TouchNote
- Company type: Mobile application
- Founded: 2008
- Headquarters: London, United Kingdom
- Key people: Raam Thakrar (Founder);
- Products: iOS, Android
- Website: touchnote.com

= TouchNote =

TouchNote is a mobile app for smartphones, tablets and website for sending printed, personalized postcards, greeting cards, other photo products as well as gifts.

TouchNote was one of the first subscription card sending services. It operates in the $15B worldwide cards and photo merchandise market. It was ranked as one of Europe's fastest growing tech companies in the Financial Times 1000 (2018).

The company is privately funded and based in London and New York. The Android and iOS apps and website are regularly updated with new features.
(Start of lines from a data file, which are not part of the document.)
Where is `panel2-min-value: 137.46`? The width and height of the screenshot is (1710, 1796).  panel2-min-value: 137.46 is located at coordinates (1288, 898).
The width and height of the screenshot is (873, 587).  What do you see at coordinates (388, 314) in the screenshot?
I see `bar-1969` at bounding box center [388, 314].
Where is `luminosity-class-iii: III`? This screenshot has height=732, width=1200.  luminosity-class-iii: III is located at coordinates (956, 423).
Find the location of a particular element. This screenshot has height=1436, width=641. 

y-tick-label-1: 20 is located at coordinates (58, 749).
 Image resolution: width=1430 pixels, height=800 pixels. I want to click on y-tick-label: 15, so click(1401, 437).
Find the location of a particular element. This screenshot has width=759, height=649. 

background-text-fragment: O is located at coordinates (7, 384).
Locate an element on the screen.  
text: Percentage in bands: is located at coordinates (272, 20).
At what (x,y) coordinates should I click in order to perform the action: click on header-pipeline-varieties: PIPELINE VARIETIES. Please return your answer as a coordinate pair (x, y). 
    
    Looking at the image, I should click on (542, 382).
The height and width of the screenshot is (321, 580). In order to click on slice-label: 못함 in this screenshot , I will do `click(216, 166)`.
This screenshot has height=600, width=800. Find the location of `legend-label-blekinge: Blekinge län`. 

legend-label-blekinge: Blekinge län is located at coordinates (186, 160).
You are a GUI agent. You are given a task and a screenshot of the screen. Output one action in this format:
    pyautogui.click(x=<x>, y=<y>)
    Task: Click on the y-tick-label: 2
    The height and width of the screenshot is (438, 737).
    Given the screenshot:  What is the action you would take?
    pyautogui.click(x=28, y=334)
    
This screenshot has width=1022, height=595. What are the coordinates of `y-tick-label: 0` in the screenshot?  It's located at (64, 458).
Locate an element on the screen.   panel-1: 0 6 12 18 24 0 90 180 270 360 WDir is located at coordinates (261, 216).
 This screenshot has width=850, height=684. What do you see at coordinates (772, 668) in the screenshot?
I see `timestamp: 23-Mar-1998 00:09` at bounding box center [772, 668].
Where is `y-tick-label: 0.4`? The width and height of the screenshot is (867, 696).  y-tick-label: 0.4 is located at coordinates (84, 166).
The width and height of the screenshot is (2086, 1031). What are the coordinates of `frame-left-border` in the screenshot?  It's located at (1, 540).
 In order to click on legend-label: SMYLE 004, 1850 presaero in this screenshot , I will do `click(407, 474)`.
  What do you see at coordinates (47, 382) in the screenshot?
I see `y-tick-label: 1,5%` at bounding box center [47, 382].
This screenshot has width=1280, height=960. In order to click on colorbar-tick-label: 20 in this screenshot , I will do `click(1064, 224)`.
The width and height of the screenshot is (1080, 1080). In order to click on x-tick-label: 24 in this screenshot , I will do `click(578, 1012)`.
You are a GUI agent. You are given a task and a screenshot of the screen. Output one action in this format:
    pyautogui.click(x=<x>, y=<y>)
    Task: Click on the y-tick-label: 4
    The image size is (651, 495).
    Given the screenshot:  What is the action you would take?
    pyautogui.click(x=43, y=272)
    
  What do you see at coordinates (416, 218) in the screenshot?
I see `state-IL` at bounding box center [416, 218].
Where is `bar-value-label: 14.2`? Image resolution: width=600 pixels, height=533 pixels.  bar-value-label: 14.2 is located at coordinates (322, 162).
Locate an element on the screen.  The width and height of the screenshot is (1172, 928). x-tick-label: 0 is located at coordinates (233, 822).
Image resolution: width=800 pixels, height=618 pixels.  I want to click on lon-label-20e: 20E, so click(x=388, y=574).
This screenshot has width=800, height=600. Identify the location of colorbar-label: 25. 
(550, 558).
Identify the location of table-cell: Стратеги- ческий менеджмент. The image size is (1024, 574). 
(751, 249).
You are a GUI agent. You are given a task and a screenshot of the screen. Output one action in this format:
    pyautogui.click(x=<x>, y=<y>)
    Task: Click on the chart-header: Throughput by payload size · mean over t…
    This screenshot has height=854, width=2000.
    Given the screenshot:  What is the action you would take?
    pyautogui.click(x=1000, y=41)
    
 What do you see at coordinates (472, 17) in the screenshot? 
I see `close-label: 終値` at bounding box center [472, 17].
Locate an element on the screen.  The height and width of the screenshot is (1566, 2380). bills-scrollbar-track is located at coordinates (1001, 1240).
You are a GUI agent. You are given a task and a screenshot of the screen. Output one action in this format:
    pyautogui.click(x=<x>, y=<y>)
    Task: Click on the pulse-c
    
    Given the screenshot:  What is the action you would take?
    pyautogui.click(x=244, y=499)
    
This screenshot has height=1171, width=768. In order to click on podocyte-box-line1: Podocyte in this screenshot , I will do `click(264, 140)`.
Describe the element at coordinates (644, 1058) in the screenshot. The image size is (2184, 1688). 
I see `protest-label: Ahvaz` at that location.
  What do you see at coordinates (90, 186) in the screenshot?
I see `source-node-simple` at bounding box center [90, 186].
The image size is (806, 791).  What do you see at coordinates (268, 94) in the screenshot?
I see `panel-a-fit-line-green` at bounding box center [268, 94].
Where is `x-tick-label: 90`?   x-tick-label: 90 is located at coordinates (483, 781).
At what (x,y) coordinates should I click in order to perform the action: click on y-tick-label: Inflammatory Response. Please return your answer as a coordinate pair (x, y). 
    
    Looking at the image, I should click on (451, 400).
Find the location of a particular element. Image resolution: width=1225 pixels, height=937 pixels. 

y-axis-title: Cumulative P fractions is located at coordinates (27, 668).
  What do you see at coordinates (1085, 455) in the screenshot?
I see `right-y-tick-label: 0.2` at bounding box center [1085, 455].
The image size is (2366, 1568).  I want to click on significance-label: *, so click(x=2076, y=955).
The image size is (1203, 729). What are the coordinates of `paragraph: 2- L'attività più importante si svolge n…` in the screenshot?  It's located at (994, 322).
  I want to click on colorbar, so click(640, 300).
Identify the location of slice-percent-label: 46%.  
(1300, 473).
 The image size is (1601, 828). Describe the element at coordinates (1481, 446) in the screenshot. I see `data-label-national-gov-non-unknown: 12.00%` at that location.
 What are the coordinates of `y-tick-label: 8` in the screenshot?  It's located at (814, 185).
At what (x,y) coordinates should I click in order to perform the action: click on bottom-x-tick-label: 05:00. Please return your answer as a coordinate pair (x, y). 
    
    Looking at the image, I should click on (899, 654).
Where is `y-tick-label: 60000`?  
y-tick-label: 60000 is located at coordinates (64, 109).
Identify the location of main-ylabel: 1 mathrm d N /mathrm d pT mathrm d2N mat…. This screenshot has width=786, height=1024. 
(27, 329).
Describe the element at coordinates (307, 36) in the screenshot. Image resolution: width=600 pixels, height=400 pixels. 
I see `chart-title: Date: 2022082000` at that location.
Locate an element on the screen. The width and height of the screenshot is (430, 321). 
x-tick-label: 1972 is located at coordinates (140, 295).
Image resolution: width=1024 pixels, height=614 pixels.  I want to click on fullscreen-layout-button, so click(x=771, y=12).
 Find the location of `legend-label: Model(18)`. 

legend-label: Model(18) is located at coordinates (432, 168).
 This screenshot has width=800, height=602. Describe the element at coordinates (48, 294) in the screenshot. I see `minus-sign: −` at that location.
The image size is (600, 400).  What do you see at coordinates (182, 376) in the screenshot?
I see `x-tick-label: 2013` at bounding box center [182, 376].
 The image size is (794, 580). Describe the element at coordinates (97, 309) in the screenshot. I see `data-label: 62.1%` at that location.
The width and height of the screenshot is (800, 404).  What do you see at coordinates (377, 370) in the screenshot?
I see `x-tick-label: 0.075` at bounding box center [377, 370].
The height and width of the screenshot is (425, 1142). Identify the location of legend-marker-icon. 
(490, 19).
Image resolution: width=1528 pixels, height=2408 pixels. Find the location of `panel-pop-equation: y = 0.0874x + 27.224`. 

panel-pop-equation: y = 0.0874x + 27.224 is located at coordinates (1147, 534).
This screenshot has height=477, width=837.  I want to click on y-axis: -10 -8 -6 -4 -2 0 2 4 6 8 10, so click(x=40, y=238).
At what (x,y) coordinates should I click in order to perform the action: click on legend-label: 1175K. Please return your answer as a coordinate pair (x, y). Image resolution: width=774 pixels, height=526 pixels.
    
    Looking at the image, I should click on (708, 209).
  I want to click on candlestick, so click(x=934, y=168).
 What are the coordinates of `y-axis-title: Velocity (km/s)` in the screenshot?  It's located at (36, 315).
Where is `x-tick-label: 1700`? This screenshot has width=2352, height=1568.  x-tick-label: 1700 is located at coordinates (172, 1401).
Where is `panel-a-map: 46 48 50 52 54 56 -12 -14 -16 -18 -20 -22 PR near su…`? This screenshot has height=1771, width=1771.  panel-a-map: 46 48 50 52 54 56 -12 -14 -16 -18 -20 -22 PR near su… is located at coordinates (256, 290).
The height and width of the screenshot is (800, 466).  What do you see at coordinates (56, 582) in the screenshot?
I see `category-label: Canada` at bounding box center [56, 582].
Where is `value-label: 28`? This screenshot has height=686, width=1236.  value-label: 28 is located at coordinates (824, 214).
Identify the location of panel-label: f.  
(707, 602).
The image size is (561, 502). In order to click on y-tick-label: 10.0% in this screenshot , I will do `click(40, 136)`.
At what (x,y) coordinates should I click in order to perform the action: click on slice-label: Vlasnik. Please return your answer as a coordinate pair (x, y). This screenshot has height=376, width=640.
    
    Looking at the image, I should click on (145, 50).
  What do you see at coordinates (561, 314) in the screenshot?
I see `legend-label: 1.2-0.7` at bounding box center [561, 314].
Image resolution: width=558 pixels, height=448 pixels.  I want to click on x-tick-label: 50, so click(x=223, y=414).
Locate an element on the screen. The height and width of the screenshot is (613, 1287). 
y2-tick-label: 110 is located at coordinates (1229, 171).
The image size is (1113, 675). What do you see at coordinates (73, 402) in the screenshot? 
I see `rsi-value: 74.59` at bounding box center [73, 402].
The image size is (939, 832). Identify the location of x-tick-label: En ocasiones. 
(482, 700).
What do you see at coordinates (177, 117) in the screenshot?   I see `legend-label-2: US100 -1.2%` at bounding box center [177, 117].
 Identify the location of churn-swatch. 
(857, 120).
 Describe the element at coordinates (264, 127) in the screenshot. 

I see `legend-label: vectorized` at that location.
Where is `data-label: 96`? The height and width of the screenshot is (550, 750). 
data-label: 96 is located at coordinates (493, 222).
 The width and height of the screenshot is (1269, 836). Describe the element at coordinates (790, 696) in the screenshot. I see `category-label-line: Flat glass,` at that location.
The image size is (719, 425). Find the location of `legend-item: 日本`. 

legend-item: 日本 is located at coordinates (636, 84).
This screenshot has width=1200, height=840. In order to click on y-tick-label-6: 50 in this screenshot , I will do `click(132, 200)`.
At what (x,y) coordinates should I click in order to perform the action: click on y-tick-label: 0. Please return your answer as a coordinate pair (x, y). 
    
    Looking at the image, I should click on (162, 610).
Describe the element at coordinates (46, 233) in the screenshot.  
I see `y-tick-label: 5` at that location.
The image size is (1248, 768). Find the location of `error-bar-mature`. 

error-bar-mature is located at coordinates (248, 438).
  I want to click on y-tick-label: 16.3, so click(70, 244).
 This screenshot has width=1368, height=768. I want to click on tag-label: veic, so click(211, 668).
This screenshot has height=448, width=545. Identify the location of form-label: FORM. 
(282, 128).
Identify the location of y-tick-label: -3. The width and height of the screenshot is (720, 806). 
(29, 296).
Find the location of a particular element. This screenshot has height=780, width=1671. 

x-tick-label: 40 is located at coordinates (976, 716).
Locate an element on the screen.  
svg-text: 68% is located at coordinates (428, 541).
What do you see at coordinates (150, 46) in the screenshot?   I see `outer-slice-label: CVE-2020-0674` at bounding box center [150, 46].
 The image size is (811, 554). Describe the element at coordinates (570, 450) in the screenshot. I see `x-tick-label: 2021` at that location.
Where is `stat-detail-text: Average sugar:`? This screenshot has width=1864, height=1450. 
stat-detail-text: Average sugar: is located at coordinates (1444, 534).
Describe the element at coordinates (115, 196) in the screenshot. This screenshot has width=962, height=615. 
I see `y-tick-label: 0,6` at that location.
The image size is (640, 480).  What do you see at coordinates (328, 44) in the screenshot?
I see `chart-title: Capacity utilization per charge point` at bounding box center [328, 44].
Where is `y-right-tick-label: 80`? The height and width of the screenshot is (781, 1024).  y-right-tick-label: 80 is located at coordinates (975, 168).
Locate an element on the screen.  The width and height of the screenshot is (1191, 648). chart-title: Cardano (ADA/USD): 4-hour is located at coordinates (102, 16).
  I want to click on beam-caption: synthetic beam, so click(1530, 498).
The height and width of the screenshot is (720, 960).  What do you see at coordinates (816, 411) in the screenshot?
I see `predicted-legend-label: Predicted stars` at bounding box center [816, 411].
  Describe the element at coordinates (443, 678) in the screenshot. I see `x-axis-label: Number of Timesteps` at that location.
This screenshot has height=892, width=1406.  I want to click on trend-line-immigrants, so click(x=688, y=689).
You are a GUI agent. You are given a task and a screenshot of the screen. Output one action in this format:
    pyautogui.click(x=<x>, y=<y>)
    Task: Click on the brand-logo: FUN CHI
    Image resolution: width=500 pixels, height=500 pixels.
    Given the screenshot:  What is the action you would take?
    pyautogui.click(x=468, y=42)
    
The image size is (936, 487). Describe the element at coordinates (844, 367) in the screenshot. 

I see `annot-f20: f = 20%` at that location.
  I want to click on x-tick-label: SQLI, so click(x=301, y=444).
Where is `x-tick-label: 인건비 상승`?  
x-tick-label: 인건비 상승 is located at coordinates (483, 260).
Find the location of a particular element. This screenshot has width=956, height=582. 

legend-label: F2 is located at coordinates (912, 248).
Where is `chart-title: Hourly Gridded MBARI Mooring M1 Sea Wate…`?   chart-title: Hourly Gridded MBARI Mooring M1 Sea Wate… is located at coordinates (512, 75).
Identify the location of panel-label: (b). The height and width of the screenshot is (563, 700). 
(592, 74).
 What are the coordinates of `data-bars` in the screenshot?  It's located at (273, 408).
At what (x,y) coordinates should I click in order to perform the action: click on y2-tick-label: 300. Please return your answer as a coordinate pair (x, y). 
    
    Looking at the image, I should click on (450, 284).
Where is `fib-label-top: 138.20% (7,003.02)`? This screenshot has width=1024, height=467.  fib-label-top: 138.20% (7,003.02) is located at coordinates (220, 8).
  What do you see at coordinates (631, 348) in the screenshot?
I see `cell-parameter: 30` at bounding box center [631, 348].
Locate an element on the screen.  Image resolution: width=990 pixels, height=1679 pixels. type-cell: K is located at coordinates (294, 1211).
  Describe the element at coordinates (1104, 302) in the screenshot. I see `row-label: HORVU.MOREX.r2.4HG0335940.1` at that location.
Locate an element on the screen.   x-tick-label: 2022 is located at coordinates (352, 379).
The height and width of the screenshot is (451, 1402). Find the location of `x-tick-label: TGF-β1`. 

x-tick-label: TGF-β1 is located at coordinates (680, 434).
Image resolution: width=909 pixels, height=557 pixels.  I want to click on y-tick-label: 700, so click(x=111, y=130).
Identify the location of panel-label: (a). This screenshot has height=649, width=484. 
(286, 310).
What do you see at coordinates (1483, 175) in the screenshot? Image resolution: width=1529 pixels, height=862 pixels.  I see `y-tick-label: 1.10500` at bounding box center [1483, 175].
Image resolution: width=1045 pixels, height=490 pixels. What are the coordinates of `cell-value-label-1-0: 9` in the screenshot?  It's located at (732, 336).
TouchNote was first launched in 2008 and is based in London.

==Company profile==
The company was founded by Raam Thakrar and Paul Burdin in 2008, and was launched to the public in November 2008.
The TouchNote apps and website convert users' photos into postcards, greeting cards, and other photo products, which are printed and posted by TouchNote on behalf of the user.

==TouchNote cards==
The TouchNote app and website allows users to send personalised postcards, greeting cards, framed photos, photo canvases and boxes of prints using their own photos. Orders are sent anywhere in the world with a functioning postal system, but are printed and posted from print centres based in the UK, USA, Germany and Australia.

In March 2009, TouchNote released an API which allowed other sites to integrate into their print on demand system. This included photos from Facebook and from Picasa. This API has since been discontinued.

==Mobile applications==
In May 2009, the company released an application on the Nokia OVI store which allowed users to use photos on their phone to make cards.
It was the first application on the OVI store which produced a physical product. The app was voted the must-have entertainment app of 2010 by Ovi users.

The company first released an iPhone application in September 2009 with similar functionality.

In June 2010, an Android application was released with similar functionality.

In October 2010, a Windows Phone 7 app was launched. This included additional features such as photo crop and zoom and ability for users to sign their cards. The Windows Phone 7 app is no longer supported by TouchNote.

==Data breach==
On 4 November 2015, TouchNote had a data breach in which some customer names, email addresses, order histories and home addresses were stolen. In their official statement on 5 November, the company also confirmed that some dates of birth had been accessed, along with some card recipient's names and postal addresses.